# Sandbanks Poole Dorset fourth most expensive place to live in the World



## Day Release (Jul 5, 2005)

The £3m bungalow
By Richard Savill
The Telegraph
(Filed: 02/11/2005)









A run down Bungalow bought recently for £3 million

A dilapidated three-bedroom bungalow on the exclusive Sandbanks peninsula in Poole, Dorset, has sold for £3 million; its 21ft by 8ft concrete garage is valued at £200,000.

Sandbanks is the fourth most expensive place to live in the world, behind Shoto in Tokyo, Barker Road on The Peak in Hong Kong, and Eaton Square, London, said a recent survey conducted by a New York estate agent.

The new owner, believed to be a businessman with a publishing house, plans to knock down the bungalow and spend £1 million building a family house.









Sandbanks Poole Dorset

Francis Payne, a partner in the estate agents Tailor Made, which sold the property, said he was not surprised by the price. "It just goes to show how sought after property is on Sandbanks at the moment. It really is pretty run-down inside and would need total renovation."

The bungalow, called Flintshore, has a beach-front location with views across the sea to Old Harry Rocks near Swanage and out to The Needles of the Isle of Wight.

Neighbours include the Computacentre owner Sir Peter Ogden, the Southampton football manager Harry Rednapp and the Body Shop partner Ian McGlyn.

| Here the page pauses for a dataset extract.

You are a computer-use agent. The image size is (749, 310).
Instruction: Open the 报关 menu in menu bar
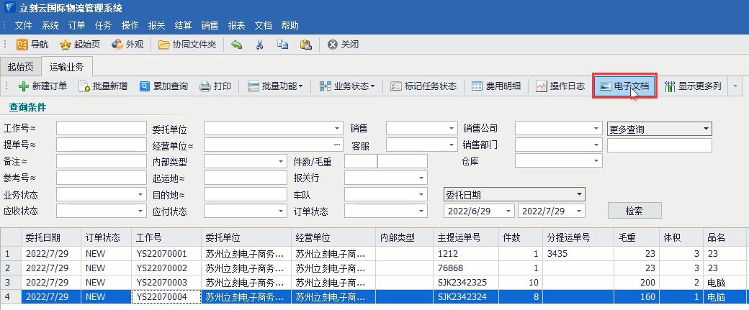click(156, 25)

Gill Emeny, of Tailor Made, said the value of the bungalow was "in the plot which is next to the sea and has wonderful views."

She added: "Sandbanks is extremely popular, especially with plc chairmen.

"There are no arcades, amusements or nightclubs. It is quiet and private with lovely beaches and moorings.

"We have sold about £20 million worth of property in two months on Sandbanks - from luxury apartments to a £5 million house."


----------



## Day Release (Jul 5, 2005)

Sandbanks, Poole, Dorset










Sandbanks, Poole, Dorset now the 4th most
expensive plave to buy a property on earth. :shocked:


----------



## Day Release (Jul 5, 2005)

The top four most expansive places to live
according to the NY Estate Agents

1. Shoto in Tokyo

2. Barker Road on The Peak in Hong Kong

3. Eaton Square, London

4. Sandbanks, Poole, Dorset

No LA or Manhatten mentioned in the top four :shocked:



BBC said:


> The average price of a two-bedroom flat in Sandbanks means only Tokyo, Hong Kong and central London have more expensive districts to live in.
> 
> So big is the demand to own a part of the peninsula that prices have soared.
> 
> ...


----------



## Madman (Dec 29, 2003)

I am surprised too somewhere in Manhatten or La isnt there though it might be down to the way they organise their data. I am pretty sure their are neighbourhoods (not many i add) in London alone that are equal or pricier than Eaton Square.


----------



## Marathoner (Oct 1, 2005)

Day Release said:


> The top four most expansive places to live
> according to the NY Estate Agents
> 
> 1. Shoto in Tokyo
> ...


The Penthouse of THE ARCH in HK was sold at USD4,000 per square foot this summer.


----------



## Day Release (Jul 5, 2005)

Mike Hunt will be crying


----------



## ranny fash (Apr 24, 2005)

i went on holiday there when i was a toddler abt 20 years ago, although i cant remember it at all. obviously it must have been a bit cheaper then!


----------



## Day Release (Jul 5, 2005)

Where is Mike Hunt when you want to embarass him :lol:


----------